Абвер был распущен и сдал свои позиции по всем фронтам, однако ничто не могло поколебать гостеприимства его сотрудников, равно как и присущего им нюха на важные события. Фон Грёнинг объявил, что в отеле «Лютеция» будет организован прощальный обед в честь отъезда Фрица, агента номер V-6523. Союзные войска с каждым часом подходили все ближе к Парижу, однако в мире фон Грёнинга, где весело звякали бутылки и вино лилось рекой, всегда находилось время для вечеринки.

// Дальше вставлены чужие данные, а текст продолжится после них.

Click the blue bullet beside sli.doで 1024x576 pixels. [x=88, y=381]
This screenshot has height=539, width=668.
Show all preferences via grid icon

Вот так 25 июня 1944 года знаменитый немецкий шпион и тайный двойной агент британских спецслужб оказался почетным гостем штаб-квартиры СС в оккупированном Париже. В числе гостей были фон Грёнинг, страшный Краус, пара симпатичных секретарш из машбюро и друг фон Грёнинга, офицер-разведчик из Бремена. В приватном обеденном зале с витражами, за столом, ломившимся от еды и вина, гости пили за здоровье Чапмена и желали ему удачи. Самому Эдди происходящее казалось нереальным. Когда все были заняты горячим, зазвонил телефон. Чапмену передали трубку: это был один из высших офицеров СС, который лично пожелал ему всего наилучшего, сообщив, что послал ему для вечеринки сигареты и две бутылки коньяка. Подвыпивший фон Грёнинг, встав, произнес прощальную речь, превознося прошлые подвиги Чапмена и предсказывая, что его миссия окажет решающее влияние на ход войны. Была ли в голосе фон Грёнинга нотка иронии, когда он поднимал бокал за будущий триумф Чапмена? Зигзаг увидел, как по лицу Крауса пробежала знакомая зловещая полуулыбка.

Подвыпившие гости толпой вывалились на бульвар Распай, и фон Грёнинг, Эдди и большой кожаный чемодан с экипировкой были погружены в ожидавшую машину. «Когда я в последний раз видел начальство у „Лютеции“, они стояли и махали со ступеней главного входа вслед нашей отъезжающей машине».